THE FEDERAL government has an increasingly intricate regulatory relationship with the medical profession. The means of regulation are indirect: the cost reimbursement rules under Medicare. They are obscure and too little discussed, yet they have important consequences. The government now pays nearly 30 percent of the national medical bill, and to a greater extent than perhaps even it would prefer, what it will pay for determines what is done.

A current example involves the pattern of hospital expansion. For varying reasons, from misperception of needs to vanity among trustees, hospitals have expanded too fast in recent decades. The well-known results are empty beds and duplication of costly equipment. The new facilities have not generated enough new revenue to pay for themselves, and the hospitals have had to raise their rates to fill the gap.

In the 1970s Congress moved to deal with this capital-cost question through a licensing system. States were required to set up planning boards, and before hospitals could expand or buy major new diagnostic devices, they had to have certificates of need. This was one of several such direct regulatory efforts to combat the rising costs of Medicare and Medicaid. For example, the government also created local boards to police such elements of medical practice as tests prescribed under Medicare and lengths of stay.

The health planning system is now much disparaged, particularly from within the hospital industry, on two opposing grounds. The first is that it did too much, was intrusive and in effect gave the government a seat on every hospital board of trustees. The second is that it did too little, became politicized in many states so that certificates were issued too easily.
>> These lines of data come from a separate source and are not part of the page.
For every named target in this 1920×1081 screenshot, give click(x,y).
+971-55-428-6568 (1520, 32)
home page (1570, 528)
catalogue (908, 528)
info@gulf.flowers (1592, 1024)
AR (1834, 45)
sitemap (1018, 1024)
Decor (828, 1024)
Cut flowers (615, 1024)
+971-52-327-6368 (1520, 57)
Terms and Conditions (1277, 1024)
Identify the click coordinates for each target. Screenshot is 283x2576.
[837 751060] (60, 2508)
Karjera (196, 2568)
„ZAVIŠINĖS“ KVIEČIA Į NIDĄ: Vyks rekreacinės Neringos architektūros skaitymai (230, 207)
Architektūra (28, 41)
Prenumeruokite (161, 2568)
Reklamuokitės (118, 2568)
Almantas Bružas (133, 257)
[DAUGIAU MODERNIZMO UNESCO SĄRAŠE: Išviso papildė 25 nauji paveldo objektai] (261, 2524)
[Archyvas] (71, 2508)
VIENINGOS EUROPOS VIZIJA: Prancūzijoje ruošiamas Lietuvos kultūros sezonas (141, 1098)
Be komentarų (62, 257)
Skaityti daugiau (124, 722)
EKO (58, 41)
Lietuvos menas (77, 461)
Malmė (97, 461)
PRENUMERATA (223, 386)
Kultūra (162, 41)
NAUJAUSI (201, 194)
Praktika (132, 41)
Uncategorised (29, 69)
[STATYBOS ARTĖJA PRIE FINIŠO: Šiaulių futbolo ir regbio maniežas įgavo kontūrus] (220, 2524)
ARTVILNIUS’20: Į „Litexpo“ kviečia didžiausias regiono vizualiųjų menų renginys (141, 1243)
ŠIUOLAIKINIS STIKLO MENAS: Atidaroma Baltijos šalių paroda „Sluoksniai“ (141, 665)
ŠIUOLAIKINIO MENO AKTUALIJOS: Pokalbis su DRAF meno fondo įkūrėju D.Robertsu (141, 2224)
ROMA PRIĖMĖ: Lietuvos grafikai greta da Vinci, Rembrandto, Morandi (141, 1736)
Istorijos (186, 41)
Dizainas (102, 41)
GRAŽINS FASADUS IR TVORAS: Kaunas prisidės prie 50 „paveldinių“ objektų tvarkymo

In any event there is now a move toward a new mechanism. Under the old system, if a hospital had a certificate of need, it was free to fold its resulting capital costs into its rate structure. Whatever the sanctioned capital costs were in a given hospital, the government paid. Payment patterns were uneven, higher in new or expanding hospitals than in other institutions. What Congress seems likely to replace this with next year is a uniform expansion allowance for all hospitals, a fixed percentage for capital costs on top of operating costs. A hospital could then do with its allowance as it chooses -- save it up for expansion, use it for other purposes. But economics, not regulatory boards, would govern.

The new device would be analogous to the new prospective payment system of fixed fees for hospital services rather than payment of costs incurred. This plainly suits the hands-off and economizing instincts of the administration and of many in Congress. It may in fact be a better method. But Congress, when it turns to the issue in earnest, needs to make sure that the new system meets needs as well as cuts costs. Too many hospital beds in a community are bad. So are too few.